§ Given exercise
Revise the data below by changing every "tab" to "page", keeping all other text the same.

═══ Materials provided ═══

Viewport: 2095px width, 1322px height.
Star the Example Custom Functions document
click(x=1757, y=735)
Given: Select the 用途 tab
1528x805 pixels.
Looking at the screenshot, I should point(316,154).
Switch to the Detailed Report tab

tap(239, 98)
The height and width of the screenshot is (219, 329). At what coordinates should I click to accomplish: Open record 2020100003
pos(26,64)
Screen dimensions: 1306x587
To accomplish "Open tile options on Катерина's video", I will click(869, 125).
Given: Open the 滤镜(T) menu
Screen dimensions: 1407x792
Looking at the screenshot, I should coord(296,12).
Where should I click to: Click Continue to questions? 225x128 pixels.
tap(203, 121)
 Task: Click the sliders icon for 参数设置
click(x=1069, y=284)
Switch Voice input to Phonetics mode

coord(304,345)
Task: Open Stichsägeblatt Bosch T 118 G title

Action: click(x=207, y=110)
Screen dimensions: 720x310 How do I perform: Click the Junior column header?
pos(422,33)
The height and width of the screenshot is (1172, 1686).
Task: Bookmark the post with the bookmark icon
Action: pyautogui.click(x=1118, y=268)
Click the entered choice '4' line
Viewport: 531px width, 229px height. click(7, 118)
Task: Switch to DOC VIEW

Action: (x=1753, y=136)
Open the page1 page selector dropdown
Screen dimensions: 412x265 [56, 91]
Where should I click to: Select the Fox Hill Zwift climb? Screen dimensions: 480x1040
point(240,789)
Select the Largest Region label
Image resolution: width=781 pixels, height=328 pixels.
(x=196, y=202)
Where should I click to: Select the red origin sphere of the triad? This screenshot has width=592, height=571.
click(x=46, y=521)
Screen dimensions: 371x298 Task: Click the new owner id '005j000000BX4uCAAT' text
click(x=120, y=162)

═══

§ Solution for this task
Viewport: 2095px width, 1322px height.
Star the Example Custom Functions document
click(x=1757, y=735)
Given: Select the 用途 page
1528x805 pixels.
Looking at the screenshot, I should point(316,154).
Switch to the Detailed Report page

tap(239, 98)
The height and width of the screenshot is (219, 329). At what coordinates should I click to accomplish: Open record 2020100003
pos(26,64)
Screen dimensions: 1306x587
To accomplish "Open tile options on Катерина's video", I will click(869, 125).
Given: Open the 滤镜(T) menu
Screen dimensions: 1407x792
Looking at the screenshot, I should coord(296,12).
Where should I click to: Click Continue to questions? 225x128 pixels.
tap(203, 121)
 Task: Click the sliders icon for 参数设置
click(x=1069, y=284)
Switch Voice input to Phonetics mode

coord(304,345)
Task: Open Stichsägeblatt Bosch T 118 G title

Action: click(x=207, y=110)
Screen dimensions: 720x310 How do I perform: Click the Junior column header?
pos(422,33)
The height and width of the screenshot is (1172, 1686).
Task: Bookmark the post with the bookmark icon
Action: pyautogui.click(x=1118, y=268)
Click the entered choice '4' line
Viewport: 531px width, 229px height. click(7, 118)
Task: Switch to DOC VIEW

Action: (x=1753, y=136)
Open the page1 page selector dropdown
Screen dimensions: 412x265 [56, 91]
Where should I click to: Select the Fox Hill Zwift climb? Screen dimensions: 480x1040
point(240,789)
Select the Largest Region label
Image resolution: width=781 pixels, height=328 pixels.
(x=196, y=202)
Where should I click to: Select the red origin sphere of the triad? This screenshot has width=592, height=571.
click(x=46, y=521)
Screen dimensions: 371x298 Task: Click the new owner id '005j000000BX4uCAAT' text
click(x=120, y=162)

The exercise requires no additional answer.